Professor of Law and Sociology 1952-1984
Founder of the Center for the Study of Law and Society 1961
Co-Founder of the Jurisprudence and Society Policy Program 1978

Biography

The death of Philip Selznick on June 12, 2010, at age 91, took from us a scholarly giant, who helped shape the sociology of organizations and transform the social study of law.  Selznick enriched the Berkeley community for over half a century.  He arrived in 1952 as an assistant professor in the Sociology Department; the unit he would later chair during the turbulent period of the Free Speech Movement.  From 1961-72, he served as Founding Director of Berkeley’s Center for the Study of Law and Society, which soon became a international destination for interdisciplinary research.  He joined the Law faculty in 1977 and was the Founding Chair of Berkeley Law’s doctoral program in Jurisprudence and Social Policy.  He remained active long after his 1984 retirement and received numerous lifetime achievement awards and academic honors.

Selznick completed a Columbia University Ph.D. in 1947, following wartime military service.  The 1949 publication of TVA and the Grass Roots launched his academic career.  The book, along with The Organizational Weapon (1952) and Leadership in Administration (1957), established him as an authority in the theory and sociology of organizations.  Selznick himself later characterized such investigations as “preoccupied with the conditions and processes that frustrate ideals or, instead, give them life and hope.”  This distinctive concern with ideals increasingly led Selznick to the social investigation of law.  He developed an approach – embodied in such works as Law, Society and Industrial Justice (1969) and Law and Society in Transition (1978) – that ambitiously combined elements of traditional jurisprudence concerning the nature of law with social science understandings of organizational dynamics and constraints.  In 1992 Selznick published the work he considered his magnum opus, The Moral Commonwealth: Social Theory and the Promise of Community.  The monumental synthesis expanded and recast much of his previous investigations of law and organizations.  His 2002 The Communitarian Persuasion elaborated further on the connections between this research and leading debates in liberal political philosophy.  His last book, A Humanist Science (2008), published at the age of 89, offered a final statement of the methodological values that guided his distinguished contributions. (David Lieberman, Jefferson E Peyser Professor of Law)

 

Materials: Tributes, Interviews, Videos, Transcripts

In January 2002 the Center for the Study of Law and Society invited Roger Cotterrell, a leading figure in the sociology of law, to Berkeley from Queen Mary, University of London, to conduct an oral history of Philip Selznick.
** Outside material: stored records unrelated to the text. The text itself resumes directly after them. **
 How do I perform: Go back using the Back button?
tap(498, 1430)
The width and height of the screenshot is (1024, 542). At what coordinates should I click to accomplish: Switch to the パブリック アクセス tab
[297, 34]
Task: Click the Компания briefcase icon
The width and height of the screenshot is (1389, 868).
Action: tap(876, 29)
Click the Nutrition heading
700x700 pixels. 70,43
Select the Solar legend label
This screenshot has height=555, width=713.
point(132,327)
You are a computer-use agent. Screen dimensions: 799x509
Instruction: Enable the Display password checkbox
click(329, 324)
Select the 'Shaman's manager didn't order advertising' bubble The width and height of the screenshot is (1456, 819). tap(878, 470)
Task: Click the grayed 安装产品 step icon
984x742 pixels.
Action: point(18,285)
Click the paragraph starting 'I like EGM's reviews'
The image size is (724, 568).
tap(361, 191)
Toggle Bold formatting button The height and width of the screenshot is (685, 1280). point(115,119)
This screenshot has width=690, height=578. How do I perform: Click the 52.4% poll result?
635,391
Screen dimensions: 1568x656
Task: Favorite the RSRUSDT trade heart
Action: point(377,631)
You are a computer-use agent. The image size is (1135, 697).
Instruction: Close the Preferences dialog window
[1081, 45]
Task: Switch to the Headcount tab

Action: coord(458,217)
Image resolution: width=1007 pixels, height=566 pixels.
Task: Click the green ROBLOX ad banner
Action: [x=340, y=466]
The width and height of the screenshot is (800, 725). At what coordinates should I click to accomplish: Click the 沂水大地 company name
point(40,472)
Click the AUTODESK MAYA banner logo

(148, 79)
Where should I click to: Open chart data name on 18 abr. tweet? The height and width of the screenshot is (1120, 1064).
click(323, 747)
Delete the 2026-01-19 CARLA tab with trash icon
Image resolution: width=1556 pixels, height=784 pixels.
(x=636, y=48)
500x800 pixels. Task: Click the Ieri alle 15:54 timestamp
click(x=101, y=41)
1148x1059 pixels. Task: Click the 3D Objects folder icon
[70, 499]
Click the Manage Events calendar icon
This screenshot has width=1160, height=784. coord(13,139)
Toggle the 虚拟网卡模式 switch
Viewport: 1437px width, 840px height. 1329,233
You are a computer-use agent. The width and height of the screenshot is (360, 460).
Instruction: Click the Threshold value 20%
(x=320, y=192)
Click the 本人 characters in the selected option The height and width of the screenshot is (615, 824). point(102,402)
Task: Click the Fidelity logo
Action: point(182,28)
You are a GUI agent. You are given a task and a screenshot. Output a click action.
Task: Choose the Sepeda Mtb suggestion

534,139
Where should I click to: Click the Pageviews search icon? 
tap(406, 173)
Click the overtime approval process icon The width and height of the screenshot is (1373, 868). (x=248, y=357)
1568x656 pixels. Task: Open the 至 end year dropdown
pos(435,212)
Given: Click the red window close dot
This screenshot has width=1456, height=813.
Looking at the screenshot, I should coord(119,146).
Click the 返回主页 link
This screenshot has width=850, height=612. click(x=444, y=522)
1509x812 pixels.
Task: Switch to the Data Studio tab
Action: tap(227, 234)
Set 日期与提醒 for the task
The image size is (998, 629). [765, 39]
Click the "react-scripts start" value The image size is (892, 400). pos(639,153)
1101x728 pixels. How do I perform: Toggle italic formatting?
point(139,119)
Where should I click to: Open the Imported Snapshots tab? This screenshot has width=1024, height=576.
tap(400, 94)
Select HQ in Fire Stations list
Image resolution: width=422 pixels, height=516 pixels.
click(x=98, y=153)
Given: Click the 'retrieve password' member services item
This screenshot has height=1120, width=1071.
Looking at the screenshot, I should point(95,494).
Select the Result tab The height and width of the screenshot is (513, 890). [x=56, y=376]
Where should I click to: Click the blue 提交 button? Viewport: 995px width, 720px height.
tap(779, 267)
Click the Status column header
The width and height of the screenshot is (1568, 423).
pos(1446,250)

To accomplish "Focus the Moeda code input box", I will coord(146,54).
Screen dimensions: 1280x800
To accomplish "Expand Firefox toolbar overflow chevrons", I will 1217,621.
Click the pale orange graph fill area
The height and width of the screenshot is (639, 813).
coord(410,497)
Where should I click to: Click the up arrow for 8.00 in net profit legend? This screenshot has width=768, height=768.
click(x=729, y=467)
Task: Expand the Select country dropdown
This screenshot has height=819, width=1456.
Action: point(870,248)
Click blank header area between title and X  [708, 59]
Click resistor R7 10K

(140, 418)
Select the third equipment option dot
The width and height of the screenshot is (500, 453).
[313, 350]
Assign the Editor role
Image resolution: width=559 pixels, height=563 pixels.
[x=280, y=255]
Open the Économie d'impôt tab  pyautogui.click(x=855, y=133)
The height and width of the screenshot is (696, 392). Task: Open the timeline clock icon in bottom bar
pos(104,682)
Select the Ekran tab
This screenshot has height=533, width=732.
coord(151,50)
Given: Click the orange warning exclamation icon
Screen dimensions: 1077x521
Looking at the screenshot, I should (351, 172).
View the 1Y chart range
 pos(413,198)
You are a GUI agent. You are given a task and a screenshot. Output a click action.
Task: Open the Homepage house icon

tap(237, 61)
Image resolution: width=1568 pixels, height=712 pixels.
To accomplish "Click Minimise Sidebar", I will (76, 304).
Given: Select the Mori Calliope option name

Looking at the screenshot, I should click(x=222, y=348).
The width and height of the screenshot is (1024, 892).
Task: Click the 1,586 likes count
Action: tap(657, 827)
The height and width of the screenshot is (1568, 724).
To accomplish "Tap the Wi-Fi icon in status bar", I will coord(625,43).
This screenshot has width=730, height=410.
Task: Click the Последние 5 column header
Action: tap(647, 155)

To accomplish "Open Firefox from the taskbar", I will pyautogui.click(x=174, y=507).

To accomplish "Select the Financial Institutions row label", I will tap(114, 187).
Transcripts of the interviews are archived in the Bancroft Library’s Regional Oral History Office (ROHO).

Excerpts of these interviews, selected by Jiri Priban, were published as “Selznick Interviewed: Philip Selznick in Conversation with Roger Cotterrell,” in the Journal of Law and Society, Volume 31, Number 3, September 2004, pp. 291-317.

Martin Krygier’s intellectual biography of Selznick, Philip Selznick: Ideals in the World  was published by Stanford University Press in April 2012. Krygier conducted a series of structured interviews with Selznick in January 2002. Eight of these were videotaped and are available here. Krygier is Gordon Samuels Professor of Law and Social Theory at the University of New South Wales and Adjunct Professor, Regulatory Institutions Network (RegNet), Australian National University.

A much earlier videotaped interview from October 1987 by then sociology graduate students Jeff Manza, Nadine Julius and Veljko Vujacic is available in the Sociology Department’s Berkeley Faculty Live!! Series, here.

On January 20th 2011, a Memorial Service took place at the Bancroft Hotel in Berkeley. Associate Dean Lauren Edelman moderated. Dean Christopher Edley greeted the assembled colleagues, family and friends. Speakers included, Martin Krygier, Neil Smelser, Philippe Nonet, Kenneth Winston, Robert A. Kagan, Lloyd Burton, Sanford H. Kadish and Doris R. Fine, with music by Leighton Fong.  Their remarks plus tributes by friends and colleagues were gathered into a memorial book that is available in its entirety here.

On November 4, 2011, the seminar room at 2240 Piedmont Avenue was dedicated as the Philip Selznick Seminar Room, during the closing reception of the Center for the Study of Law and Society’s 50th Anniversary Conference.  Photographs of the event can be viewed on the CSLS main page.

On September 11, 2012, Martin Krygier presented a lecture on Selznick’s thought in the Justice Talks Series at the University of New South Wales Law School. The videotaped lecture, entitled “Humanist  Science as a Vocation: What it is, why we need more of it, and why we get less,” is available here.